Friends and family comment, “It will be so quiet without them and won’t you miss them terribly?”
Granted, it will be silent, can’t see any negatives in the resulting serenity. As for missing them, what will I miss? Miss having to wrestle for the sky remote, miss watching repeats of Jersey Shore, miss multitudes of teenagers grouping with intent, miss having to grocery shop everyday, miss sneaking around your home until midday as not to wake the sleeping cherubs and miss being woken by explanatory texts in the wee hours and with odd request for a taxi? I think not.
Let’s face it, offspring aren’t the most altruistic individuals. If I was to liken them to a disease, I would choose eczema, flaky, irritating and untidy on the surface but harmless. Comes and goes under stress. If I was to liken them to anatomy, I would call them blood. Vital for life, a constant flowing through every corner of your body. You can do without the odd pint but you are never truly your best without your full quota.

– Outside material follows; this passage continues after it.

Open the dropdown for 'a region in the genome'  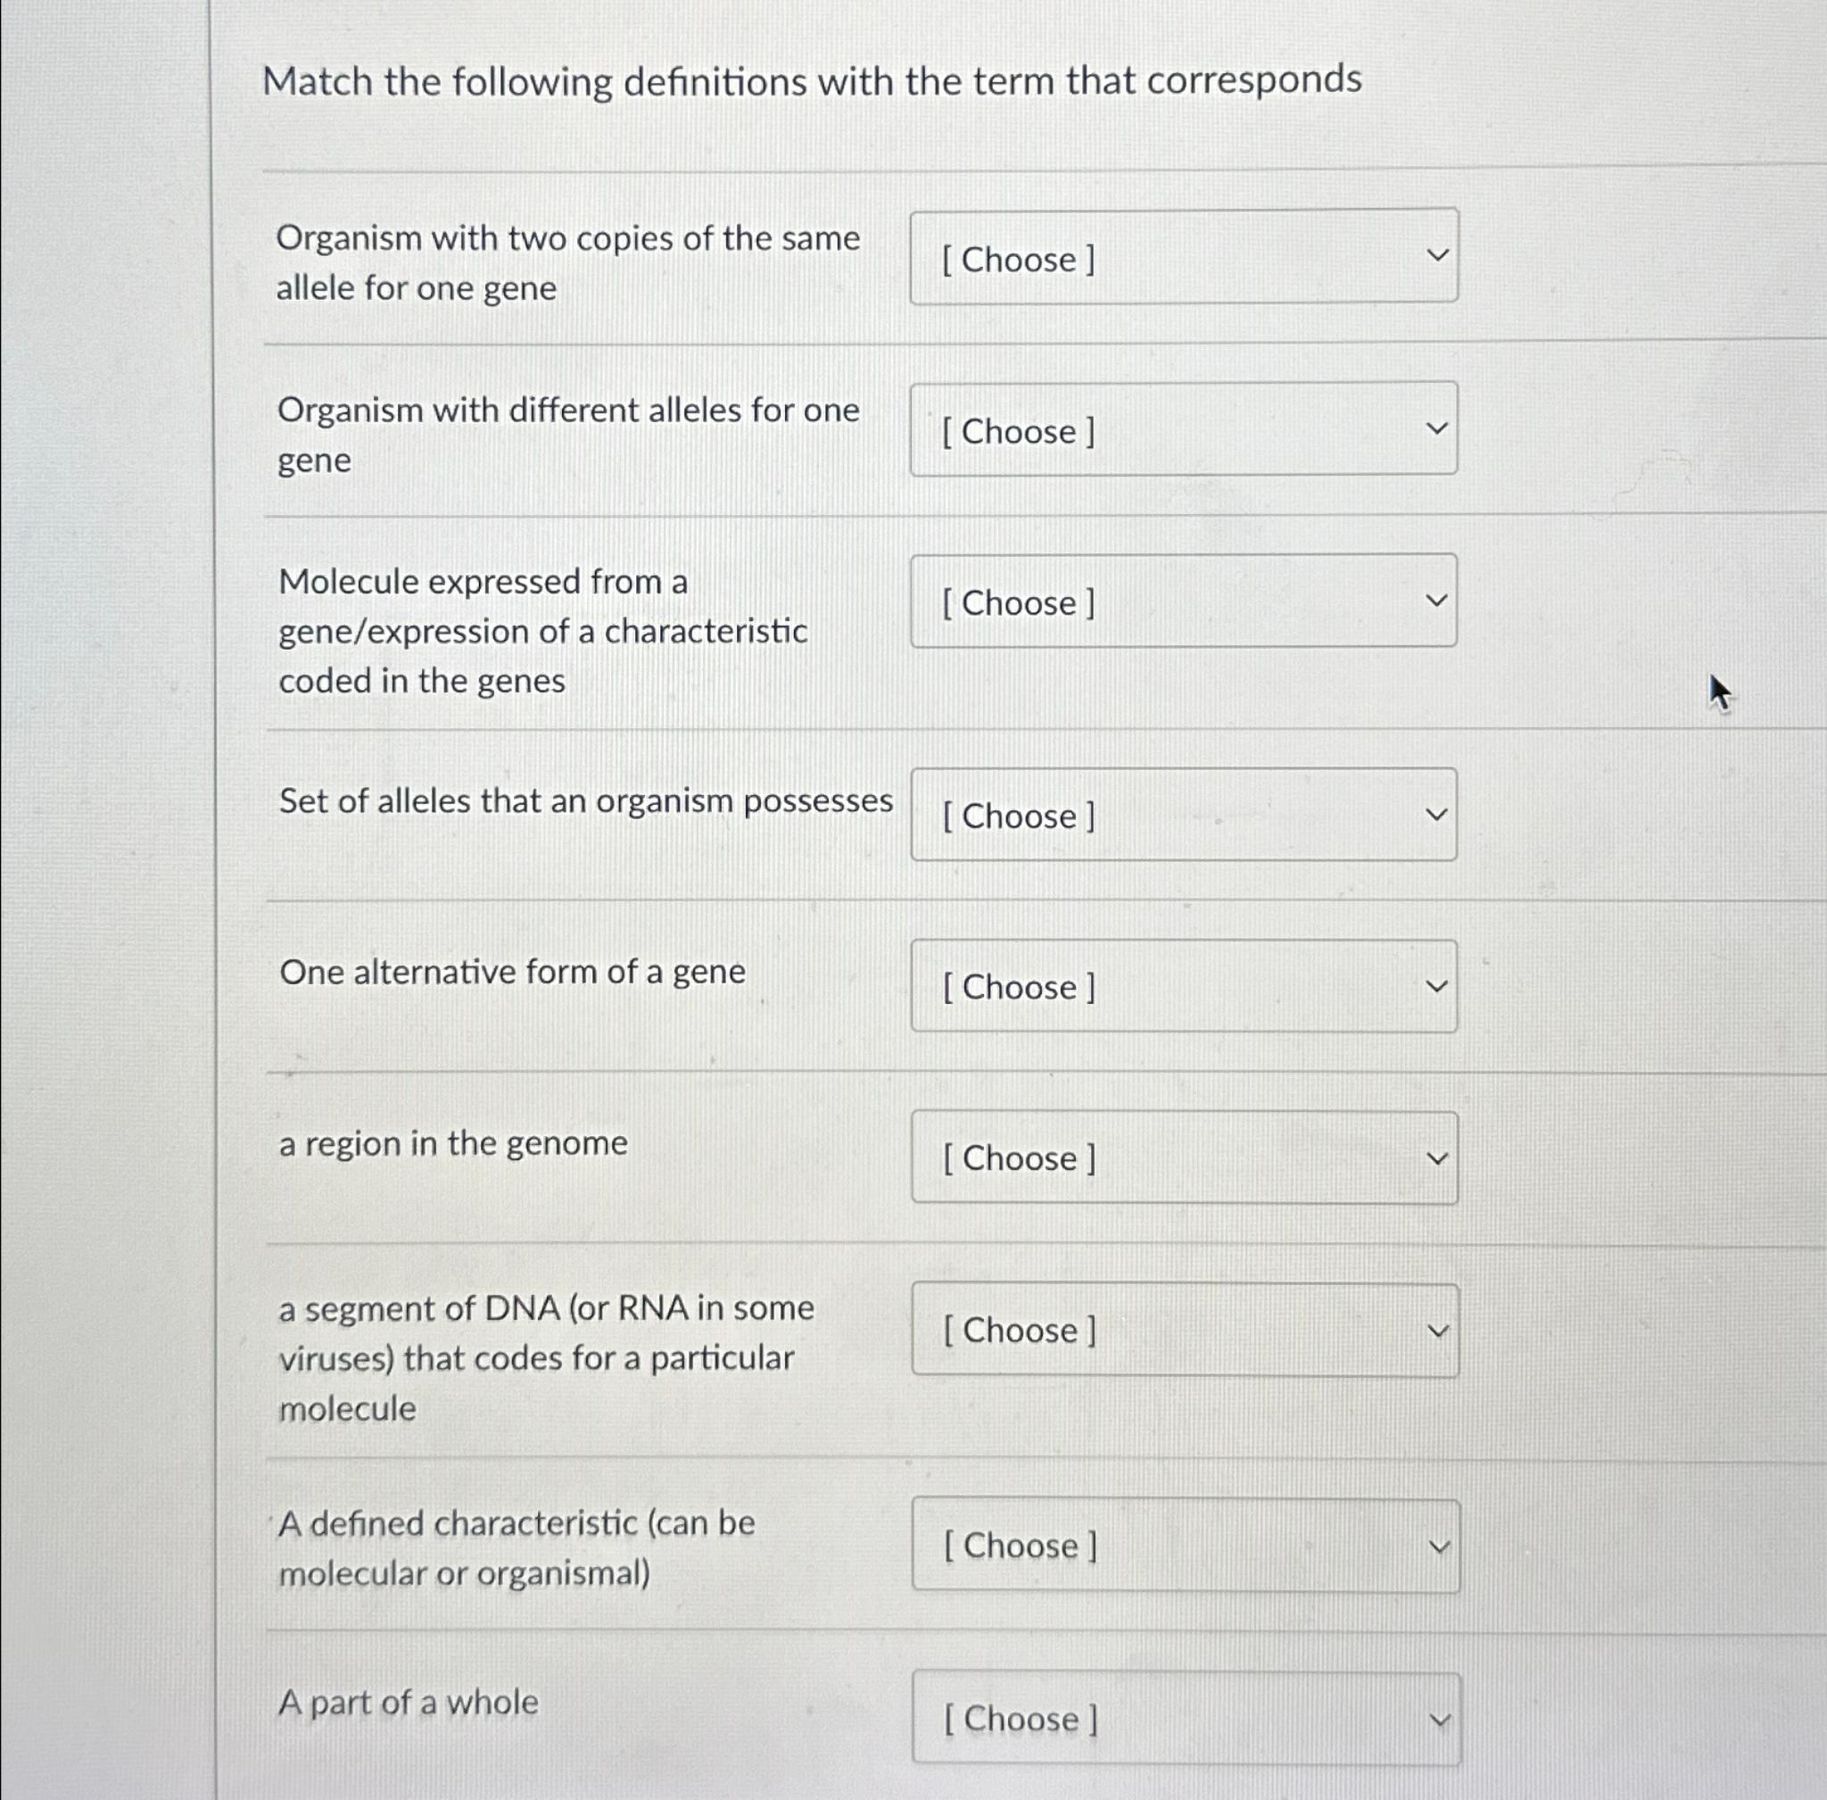[1183, 1157]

It is the end of an era. The candidates have undergone rigorous training as part of the ultimate succession plan and my exit strategy is in place. I shall join Rob Fyfe on the benches of self imposed retirement until my next gig ‘turns up’. The university holidays, I imagine. I think I may contract out myself for that job. Same job, better conditions.
With wolf detection kits packed amongst all 46kgs of baggage we will embark on our drop off today. I have been afforded a forty eight hour window of transition before I return home on an air ticket for one.